Consignes »
• A. Recopiez le passage de l'arrêt qui commence par « 2. Le contrat » et se termine par « payer des dommages-intérêts. », en remplaçant « vil prix » par « prix dérisoire ».
• B. Ces affirmations sont-elles conformes à l'arrêt ? Répondez par oui ou par non à chacune, en citant les mots de l'arrêt qui tranchent. (i) Les débats ont eu lieu en audience publique le 5 octobre 2021. (ii) Le contrat de crédit-bail portait sur un navire. (iii) M. [J] était gérant de la société Air Evasan.

==== Page

LA COUR DE CASSATION, CHAMBRE COMMERCIALE, a rendu l'arrêt suivant :
COMM.
FB
COUR DE CASSATION
______________________
Audience publique du 24 novembre 2021
Rejet
M. GUÉRIN, conseiller doyen
faisant fonction de président
Arrêt n° 818 F-D
Pourvoi n° K 20-15.039
R É P U B L I Q U E F R A N Ç A I S E
_________________________
AU NOM DU PEUPLE FRANÇAIS
_________________________
ARRÊT DE LA COUR DE CASSATION, CHAMBRE COMMERCIALE, FINANCIÈRE ET ÉCONOMIQUE, DU 24 NOVEMBRE 2021
M. [D] [J], domicilié [Adresse 3], a formé le pourvoi n° K 20-15.039 contre l'arrêt rendu le 5 février 2020 par la cour d'appel de Toulouse (2e chambre), dans le litige l'opposant :
1°/ à la société Banque de La Réunion, dont le siège est [Adresse 2],
2°/ à la société Caisse d'épargne Cepac, dont le siège est [Adresse 5], venant aux droits de la société Banque de La Réunion,
3°/ à la société Ekip', société d'exercice libéral à responsabilité limitée, dont le siège est [Adresse 1], désignée en qualité de commissaire à l'exécution du plan d'apurement de M. [J],
défenderesses à la cassation.
Le demandeur invoque, à l'appui de son pourvoi, le moyen unique de cassation annexé au présent arrêt.
Le dossier a été communiqué au procureur général.
Sur le rapport de M. Guerlot, conseiller référendaire, les observations de la SCP Sevaux et Mathonnet, avocat de M. [J], de la SCP Buk Lament-Robillot, avocat de la société Caisse d'épargne Cepac, venant aux droits de la société Banque de La Réunion, après débats en l'audience publique du 5 octobre 2021 où étaient présents M. Guérin, conseiller doyen faisant fonction de président, M. Guerlot, conseiller référendaire rapporteur, M. Ponsot, conseiller, et Mme Mamou, greffier de chambre,
la chambre commerciale, financière et économique de la Cour de cassation, composée des président et conseillers précités, après en avoir délibéré conformément à la loi, a rendu le présent arrêt.
Faits et procédure
1. Selon l'arrêt attaqué (Toulouse, 5 février 2020), rendu sur renvoi après cassation (chambre commerciale, financière et économique, 7 novembre 2018, pourvoi n° 15-24.762), M. [J], gérant de la société Air Evasan, s'est, dans une certaine limite de montant, rendu caution solidaire des engagements souscrits par cette dernière envers la société Slibail Réunion, devenue la société Oceor Lease Réunion, au titre d'un contrat de crédit-bail du 7 avril 2003 portant sur la mise à disposition d'un aéronef.
2. Le contrat de crédit-bail ayant été résilié et la société Air Evasan mise en liquidation judiciaire, la société Banque de la Réunion subrogée dans les droits de la société Oceor Lease Réunion, a assigné M. [J] en paiement.
3. Soutenant que le crédit-bailleur avait commis une faute en vendant l'aéronef à un vil prix, M. [J] et la société Ekip', mandataire judiciaire dans la procédure de redressement judiciaire de M. [J], ont demandé la condamnation de la société Banque de La Réunion, aux droits de laquelle est venue la société Caisse d'épargne Cepac, à lui payer des dommages-intérêts.

========
==== Lignes enregistrées

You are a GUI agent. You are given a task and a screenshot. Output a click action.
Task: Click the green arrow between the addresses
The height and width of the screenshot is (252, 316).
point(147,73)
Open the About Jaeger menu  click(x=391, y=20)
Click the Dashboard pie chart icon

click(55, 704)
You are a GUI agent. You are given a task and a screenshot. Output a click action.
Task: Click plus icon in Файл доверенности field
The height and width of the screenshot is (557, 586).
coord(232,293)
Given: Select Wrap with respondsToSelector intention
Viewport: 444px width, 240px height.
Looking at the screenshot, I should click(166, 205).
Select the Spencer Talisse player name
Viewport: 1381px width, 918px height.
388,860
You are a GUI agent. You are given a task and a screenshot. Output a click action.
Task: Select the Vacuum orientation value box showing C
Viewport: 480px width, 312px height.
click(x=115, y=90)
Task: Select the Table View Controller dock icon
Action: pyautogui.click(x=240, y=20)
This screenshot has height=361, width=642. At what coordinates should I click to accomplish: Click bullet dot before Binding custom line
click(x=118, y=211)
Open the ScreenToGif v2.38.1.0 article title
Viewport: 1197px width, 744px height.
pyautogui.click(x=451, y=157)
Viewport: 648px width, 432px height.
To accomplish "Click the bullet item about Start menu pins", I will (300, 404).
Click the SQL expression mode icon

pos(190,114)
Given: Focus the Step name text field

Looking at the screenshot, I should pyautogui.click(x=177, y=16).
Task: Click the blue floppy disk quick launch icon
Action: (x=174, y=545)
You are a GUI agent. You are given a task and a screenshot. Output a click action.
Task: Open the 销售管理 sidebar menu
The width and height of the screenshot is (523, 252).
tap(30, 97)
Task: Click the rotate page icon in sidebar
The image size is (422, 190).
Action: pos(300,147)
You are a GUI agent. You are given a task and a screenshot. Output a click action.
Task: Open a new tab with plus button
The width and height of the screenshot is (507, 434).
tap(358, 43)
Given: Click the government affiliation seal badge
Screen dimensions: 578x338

========

Réponses »
• A.
2. Le contrat de crédit-bail ayant été résilié et la société Air Evasan mise en liquidation judiciaire, la société Banque de la Réunion subrogée dans les droits de la société Oceor Lease Réunion, a assigné M. [J] en paiement.
3. Soutenant que le crédit-bailleur avait commis une faute en vendant l'aéronef à un prix dérisoire, M. [J] et la société Ekip', mandataire judiciaire dans la procédure de redressement judiciaire de M. [J], ont demandé la condamnation de la société Banque de La Réunion, aux droits de laquelle est venue la société Caisse d'épargne Cepac, à lui payer des dommages-intérêts.

• B.
(i) Oui : « après débats en l'audience publique du 5 octobre 2021 ».
(ii) Non : « portant sur la mise à disposition d'un aéronef ».
(iii) Oui : « M. [J], gérant de la société Air Evasan ».